6. ELIMINATE CORPORATE TAXES
Corporations themselves exist only as legalities. They don’t pay taxes or pay for anything else. They are dollar-tranferring machines. They transfer dollars from customers to employees, suppliers, shareholders and the government (the later having no use for those dollars).
Any tax on corporations reduces the amount going to employees, suppliers and shareholders, which diminishes the economy. Ultimately, all corporate taxes come around and reappear as deductions from your personal income.
7. INCREASE THE STANDARD INCOME TAX DEDUCTION, ANNUALLY. (Refer to this.) Federal taxes punish taxpayers and harm the economy. The federal government has no need for those punishing and harmful tax dollars.

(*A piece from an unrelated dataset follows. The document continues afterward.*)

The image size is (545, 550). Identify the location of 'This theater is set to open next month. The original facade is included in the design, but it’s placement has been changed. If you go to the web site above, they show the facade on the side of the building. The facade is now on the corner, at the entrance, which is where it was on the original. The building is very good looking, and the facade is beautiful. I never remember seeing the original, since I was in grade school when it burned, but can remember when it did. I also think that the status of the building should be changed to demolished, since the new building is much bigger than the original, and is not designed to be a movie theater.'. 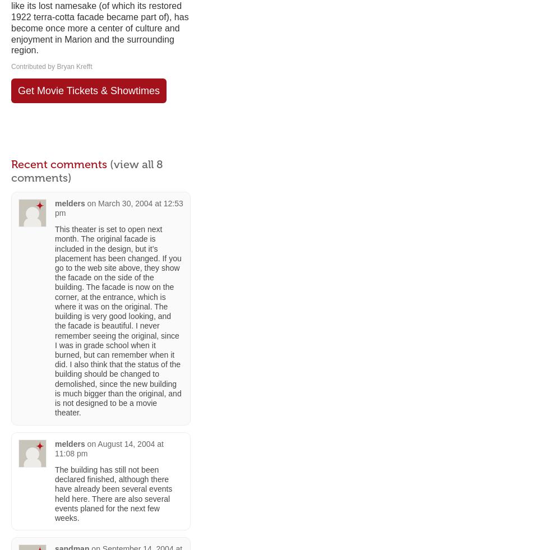
(117, 321).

There are several ways to reduce taxes, and we should evaluate and choose the most progressive approaches.
Cutting FICA and corporate taxes would be an good early step, as both dramatically affect the 99%. Annual increases in the standard income tax deduction, and a reverse income tax also would provide benefits from the bottom up. Both would narrow the Gap.
8. TAX THE VERY RICH (THE “.1%) MORE, WITH HIGHER PROGRESSIVE TAX RATES ON ALL FORMS OF INCOME. (TROPHIC CASCADE)
There was a time when I argued against increasing anyone’s federal taxes. After all, the federal government has no need for tax dollars, and all taxes reduce Gross Domestic Product, thereby negatively affecting the entire economy, including the 99.9%.
But I have come to realize that narrowing the Gap requires trimming the top. It simply would not be possible to provide the 99.9% with enough benefits to narrow the Gap in any meaningful way. Bill Gates reportedly owns $70 billion. To get to that level, he must have been earning $10 billion a year. Pick any acceptable Gap (1000 to 1?), and the lowest paid American would have to receive $10 million a year. Unreasonable.
9. FEDERAL OWNERSHIP OF ALL BANKS (Click The end of private banking and How should America decide “who-gets-money”?)
Banks have created all the dollars that exist. Even dollars created at the direction of the federal government, actually come into being when banks increase the numbers in checking accounts. This gives the banks enormous financial power, and as we all know, power corrupts — especially when multiplied by a profit motive.
Although the federal government also is powerful and corrupted, it does not suffer from a profit motive, the world’s most corrupting influence.
10. INCREASE FEDERAL SPENDING ON THE MYRIAD INITIATIVES THAT BENEFIT AMERICA’S 99.9% (Federal agencies)Browse the agencies. See how many agencies benefit the lower- and middle-income/wealth/ power groups, by adding dollars to the economy and/or by actions more beneficial to the 99.9% than to the .1%.
Save this reference as your primer to current economics. Sadly, much of the material is not being taught in American schools, which is all the more reason for you to use it.

The Ten Steps will grow the economy, and narrow the income/wealth/power Gap between the rich and you.